== Défi 1 ==
Dans la chronique, quel est le titre du dernier album de Venturia ?
== Défi 2 ==
Recopiez s'il vous plaît le passage de la chronique allant de « Admettre un échec » à « très différente ! » en renommant « Hybrid » en « Horizon ».

== Document source ==
________________________

Admettre un échec est toujours compliqué pour un artiste. Certains ne s'en remettent jamais, d'autres, en revanche, tirent de l'épreuve la motivation nécessaire pour se relever, fiers, et poursuivre leur chemin. Charly Sahona est de ceux-là. Guitariste et tête pensante de Venturia, il sort cette année son premier opus en solo, une réponse directe à l'échec (commercial plus que critique) des deux albums de son groupe. Le dernier en date, Hybrid, résultait d'une année de travail acharné, mais malgré une accessibilité revue à la hausse, n'a jamais réellement décollé. Soucieux de ne pas se laisser gagner par une compréhensible frustration, il récidive par ses propres moyens – mais attention, la recette est très différente !
Bien qu'accompagné de sa fidèle section rythmique (Thomas James à la basse et Diego aux fûts), il propose ici un disque court, direct et accrocheur, en rupture quasi-complète avec le style très progressif de Venturia. Bienvenue au pays du riff fédérateur, du solo systématique et des refrains flirtant avec l'AOR... La démarche a de quoi surprendre, d'autant que Charly assume non seulement les fonctions de guitariste, mais aussi de claviériste et de chanteur ! Et si son passé de claviériste était déjà plus ou moins (re)connu, l'entendre chanter nous dévoile une autre de ses facettes artistiques, et pas des moindres – car il faut le reconnaître, il s'en sort à merveille ! Légèrement saturée, sa voix claire fonctionne parfaitement dans un cadre pareil, notamment grâce aux lignes de chant incroyables dont il a accouché au cours du processus. Celles-ci sont d'une telle qualité qu'elles éclipsent parfois tout le reste, à l'image d'un morceau comme "Relieved", accrocheur en diable et aux mélodies vocales excellentes. Un clip a même été réalisé pour ce tube en puissance : visionnez-le en bas de page !

________________________

== Extrait de données ==
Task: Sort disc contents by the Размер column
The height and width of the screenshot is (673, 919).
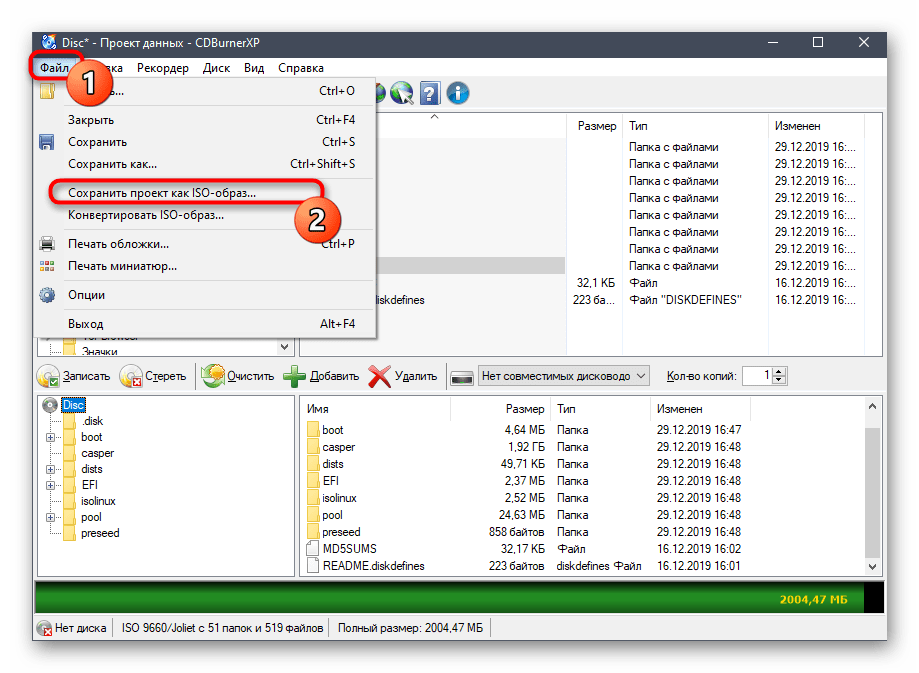Action: (525, 409)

________________________

== Réponse 1 ==
Hybrid

== Réponse 2 ==
Admettre un échec est toujours compliqué pour un artiste. Certains ne s'en remettent jamais, d'autres, en revanche, tirent de l'épreuve la motivation nécessaire pour se relever, fiers, et poursuivre leur chemin. Charly Sahona est de ceux-là. Guitariste et tête pensante de Venturia, il sort cette année son premier opus en solo, une réponse directe à l'échec (commercial plus que critique) des deux albums de son groupe. Le dernier en date, Horizon, résultait d'une année de travail acharné, mais malgré une accessibilité revue à la hausse, n'a jamais réellement décollé. Soucieux de ne pas se laisser gagner par une compréhensible frustration, il récidive par ses propres moyens – mais attention, la recette est très différente !